In a fund, Limited Partners (LPs) contribute and General Partners (GPs) manage the allocated capital, in accordance to the fund’s mandate. In practice, LPs make a commitment that are required to adhere to each time they receive a capital call request at the discretion of GPs.
A VC fund typically has a lifetime of about 10 years, split into investment and divestment period. During the investment period, which lasts 3-4 years, the fund may invest in any company compatible to its thesis. In the divestment period that follows, the fund may consider investments only on its portfolio companies. At the same time, it needs to sell its participation in all portfolio companies by the end of the 10 year period.
Funds typically operate under a “2/20” norm, that largely varies per case and market conditions, but shall still provide a good idea of how things work for the GPs. 2% of the total fund size is allocated on an annual basis for management fees, essentially everything required for running the fund’s operations. Most commonly such fees only apply for the investment period; after that fees are calculated on the basis of the already allocated capital on companies that the fund has yet to exit.

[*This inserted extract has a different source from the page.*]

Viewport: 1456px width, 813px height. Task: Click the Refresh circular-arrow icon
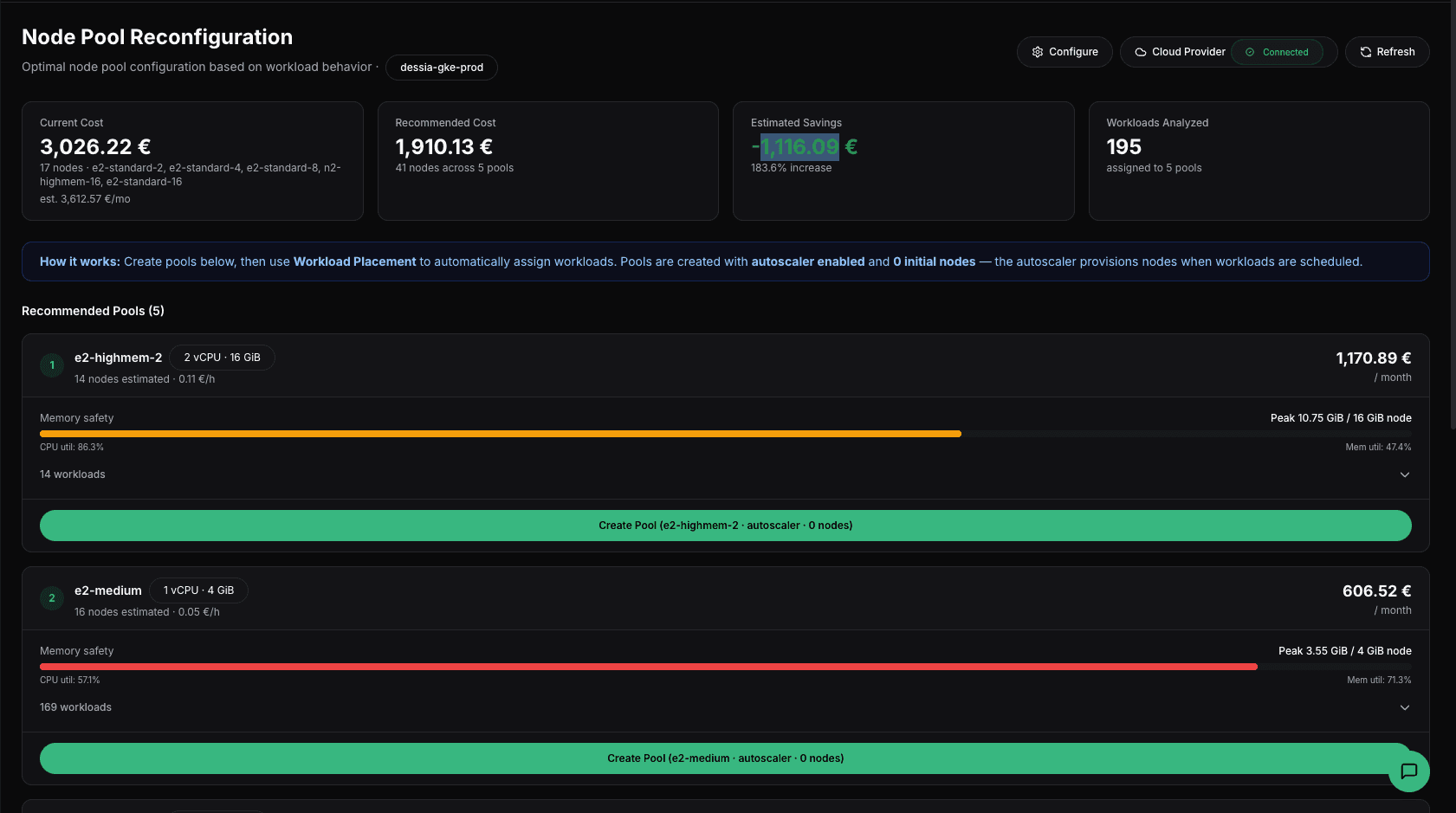1366,52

In other words, GPs cannot consider new companies and their fees are cut to about half after the end of the investment period, so they practically get out of the market. To avoid this, they need to raise another fund before the end of the previous fund’s investment period, securing a seamless transition and the continuity of their firm. Yet again, GPs are as good as the returns of their latest fund, and in the case of a new firm there probably won’t be any soon enough, which makes raising the 2nd or 3rd fund tough.
Following the previous typical norm, GPs also get 20% of the returns, if and when these are realised. LPs get their full investment back first, usually with interest, and then they share 20% of any extra returns generated with the GPs. Moreover, on top of often bearing set-up costs, GPs are also requested to participate as investors in the fund, typically at an amount large enough to secure they are treating the fund’s resources as their own.

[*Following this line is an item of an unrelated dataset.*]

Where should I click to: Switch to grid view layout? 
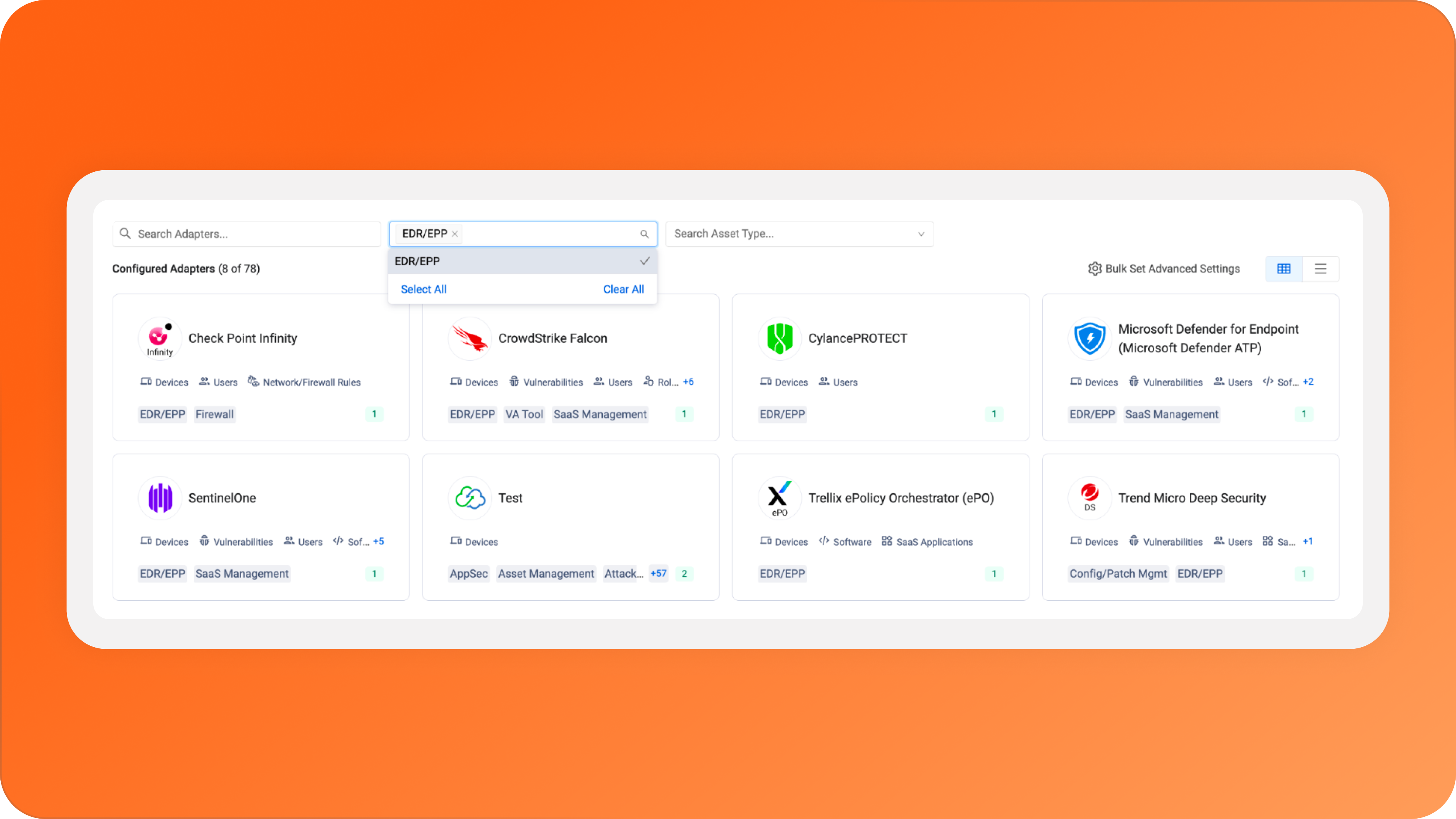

Let’s shed some quantitative light. For a 10 million fund, just like Openfund II, the above essentially –and in a very conservative way– imply that any returns less than 15m are practically not worth the risk and the effort, granted the duration of the endeavour and a hard working and highly ambitious team. They will also guarantee low chances of raising a subsequent fund, further adding to the above concern.
These result in a number of very practical implications. Let’s assume that such a fund roughly makes 30 investments of 100 thousand each, and then proceeds to follow up with another 300 thousand to 10 of them, also keeping some resources aside for next rounds participations. If 1 out of 10 ‘pre-seed’ and 1 out of 3 ‘seed’ investments eventually work out, which is a pretty standard success ratio, this really means that these exits need to work in quite a big way for the whole set up to work.
Assuming a 10% fund’s participation at the time of exit after all the expected dilution of next rounds in each one of these 3 companies, for the 15 million target to be met each exit should be made at a minimum 50 million valuation. Now, building a company of 50 million in value within 4-5 years requires operating in a market with a size in the range of billions. At the same time, a, say, half a million exit won’t change the economics of the fund that much, while a much smaller one may actually be more of a hassle than a benefit.
The above may partially explain the obsession of venture capital with big markets and fast growing businesses. After all, there is a reason why in 99 out of 100 cases GPs say no to an investment proposal; the fund’s underlying structure primarily is not a good fit for 99% of the companies out there. In the remaining 1% of the cases though, VC may end up being a match made in heaven, and this pursuit makes our world go round.